→ What to produce
Pull out each line of the listing below that contains the word "toolbar". Case counts.

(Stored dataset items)

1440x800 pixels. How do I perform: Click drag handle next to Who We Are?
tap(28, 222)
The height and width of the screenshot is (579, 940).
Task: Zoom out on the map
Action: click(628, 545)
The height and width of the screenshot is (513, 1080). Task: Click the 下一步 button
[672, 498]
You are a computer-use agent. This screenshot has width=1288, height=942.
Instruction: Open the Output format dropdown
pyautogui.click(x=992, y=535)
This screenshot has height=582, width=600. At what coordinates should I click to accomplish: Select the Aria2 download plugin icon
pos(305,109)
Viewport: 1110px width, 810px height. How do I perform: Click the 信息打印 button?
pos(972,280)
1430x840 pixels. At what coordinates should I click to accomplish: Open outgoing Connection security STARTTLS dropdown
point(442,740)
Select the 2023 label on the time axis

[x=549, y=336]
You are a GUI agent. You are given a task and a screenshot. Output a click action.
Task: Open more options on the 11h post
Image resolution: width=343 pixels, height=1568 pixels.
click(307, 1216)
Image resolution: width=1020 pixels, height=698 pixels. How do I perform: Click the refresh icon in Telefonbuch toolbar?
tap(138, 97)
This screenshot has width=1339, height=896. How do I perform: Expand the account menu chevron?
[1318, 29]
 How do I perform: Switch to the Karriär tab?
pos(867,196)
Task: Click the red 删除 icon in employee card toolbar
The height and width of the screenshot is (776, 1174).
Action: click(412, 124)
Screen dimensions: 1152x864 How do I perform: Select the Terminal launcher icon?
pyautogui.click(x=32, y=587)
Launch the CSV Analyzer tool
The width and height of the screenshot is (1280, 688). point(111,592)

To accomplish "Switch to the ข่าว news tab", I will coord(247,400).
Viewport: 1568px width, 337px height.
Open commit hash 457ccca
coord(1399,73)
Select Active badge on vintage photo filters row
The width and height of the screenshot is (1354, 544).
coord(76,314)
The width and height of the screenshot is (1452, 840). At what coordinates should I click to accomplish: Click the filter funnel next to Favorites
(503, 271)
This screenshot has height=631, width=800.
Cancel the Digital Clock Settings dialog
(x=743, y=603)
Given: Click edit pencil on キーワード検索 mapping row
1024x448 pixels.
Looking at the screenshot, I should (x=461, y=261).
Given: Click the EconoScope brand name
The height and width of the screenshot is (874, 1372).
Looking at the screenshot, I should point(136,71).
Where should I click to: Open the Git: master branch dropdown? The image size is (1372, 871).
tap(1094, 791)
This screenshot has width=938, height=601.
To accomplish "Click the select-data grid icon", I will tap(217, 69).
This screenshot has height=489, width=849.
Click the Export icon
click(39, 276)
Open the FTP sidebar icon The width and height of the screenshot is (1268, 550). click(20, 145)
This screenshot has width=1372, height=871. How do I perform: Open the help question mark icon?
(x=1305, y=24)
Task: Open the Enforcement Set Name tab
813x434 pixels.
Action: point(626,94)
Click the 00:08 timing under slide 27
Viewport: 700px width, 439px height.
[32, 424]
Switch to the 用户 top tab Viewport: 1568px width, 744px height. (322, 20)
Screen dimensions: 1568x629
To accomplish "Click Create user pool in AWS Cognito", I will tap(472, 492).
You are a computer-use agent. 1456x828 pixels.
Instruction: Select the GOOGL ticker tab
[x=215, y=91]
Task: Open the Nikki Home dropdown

→ Output
Image resolution: width=1020 pixels, height=698 pixels. How do I perform: Click the refresh icon in Telefonbuch toolbar?
Task: Click the red 删除 icon in employee card toolbar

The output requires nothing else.